Related Content: Beyond document extraction: how AI is reshaping insurance decisioning
Smarter technology, smarter decisions
The insurance industry has long been rooted in tradition, but innovation is no longer optional. Emerging technologies like generative AI and agentic AI are poised to transform underwriting, enabling insurers to triage faster, assess risks more accurately, and achieve profitable growth in transitioning markets.
Laura summed it up perfectly:
“The future of underwriting isn’t just digital. It’s about making smarter decisions, faster—with the right data at the right time.”
By leveraging AI, carriers can create more efficient decision-making supply chains, outperform competitors, and improve customer satisfaction. But the key lies in thoughtful implementation, robust governance, and continuous improvement.
To learn more and keep up with the latest trends in AI, data, and insurance, make sure to subscribe to the Unstructured Unlocked podcast on your favorite platforms, including:
Subscribe to our LinkedIn newsletter.
Frequently asked questions
- What types of risks or limitations could arise when using agentic AI in underwriting without sufficient human oversight? Without human oversight, agentic AI could make decisions based on incomplete, biased, or inaccurate data inputs, leading to poor underwriting outcomes or compliance issues. There’s also the risk of over-automation, where nuanced judgments—like interpreting ambiguous policy details or market-specific risks—are mishandled by AI systems lacking contextual awareness.

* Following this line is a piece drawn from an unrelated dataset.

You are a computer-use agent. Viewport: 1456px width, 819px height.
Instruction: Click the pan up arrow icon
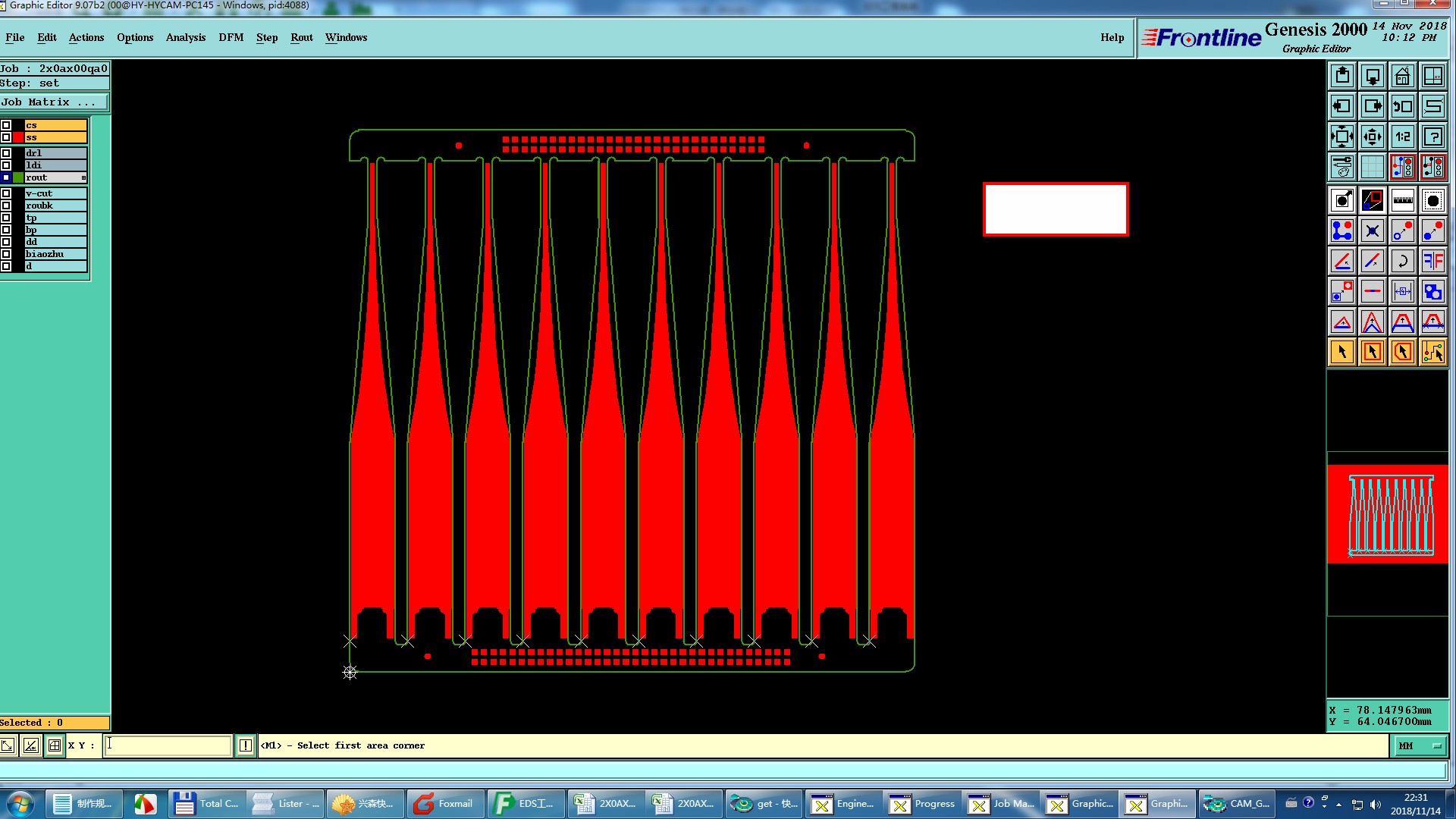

- How do underwriters build trust in AI systems beyond transparency and auditability? Trust is also built through consistent performance, peer adoption, and hands-on training. Underwriters need to see tangible benefits—such as reduced processing times or improved risk accuracy—and must be included in the design and feedback loops of AI tools. Empowering them to understand, challenge, and refine AI recommendations builds ownership and credibility over time.
- What are the infrastructure or integration challenges insurers face when implementing generative and agentic AI? Many insurers operate on legacy systems that aren’t compatible with modern AI tools. Integrating AI often requires significant data cleaning, re-architecture of workflows, and alignment across fragmented systems. Insurers also need strong data governance frameworks and APIs to enable smooth AI adoption without disrupting compliance or operational continuity.